Sharing the recipe from the Great British Bake Off star’s Cook and Share series, the BBC said: “Based on a classic creamy chicken dish, Tuscan chicken is one of Mary Berry’s favourites when she needs an easy supper. It’s lovely served with potatoes, rice or pasta. It’s very similar to ‘Marry me chicken’, but uses sun-blushed tomatoes, rather than sun-dried.”
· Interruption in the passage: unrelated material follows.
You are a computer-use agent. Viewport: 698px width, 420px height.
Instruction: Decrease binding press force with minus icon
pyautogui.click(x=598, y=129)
How to make Mary Berry’s Tuscan chicken recipe
Ingredients
- Six large skinless chicken thighs, bone in
- Two tbsp plain flour
- Two tsp paprika
- Two tbsp olive or sunflower oil
- One large onion, finely chopped
- One large red pepper, deseeded and finely chopped
- Two garlic cloves, crushed
- Two tsp tomato purée
- 30g/1oz sun-blushed tomatoes, chopped
- 150ml/¼ pint white wine
- 150ml/¼ pint chicken stock
- 150ml/¼ pint pouring double cream
- 150g/5½oz baby spinach
- 55g Parmesan, grated
- Salt and freshly ground black pepper
Method
Put the chicken pieces into a mixing bowl. Sprinkle over the flour and paprika, then generously season with salt and freshly ground black pepper. Mix thoroughly to ensure the chicken is evenly coated.
Warm the oil in a large, deep frying pan set over a high heat. Once hot, add the chicken and cook for three to four minutes on each side, or until a golden, crisp crust has formed. Remove the chicken from the pan and set it aside.
Without cleaning the pan, add the sliced onion and pepper. Sauté over medium heat for four to five minutes until softened, adding a little more oil if the pan seems dry. Stir in the garlic and cook for a further 30 seconds.
Incorporate the tomato purée, chopped tomatoes, wine, and stock into the pan. Bring the mixture up to a boil, then return the chicken to the pan along with any juices that may have collected. Cover with a lid, lower the heat, and leave to simmer gently for approximately 30 minutes, or until the chicken is tender and cooked through.
Pour in the cream and add the spinach, stirring until the leaves are wilted. Take the pan off the heat, scatter over the grated Parmesan, and serve immediately while hot.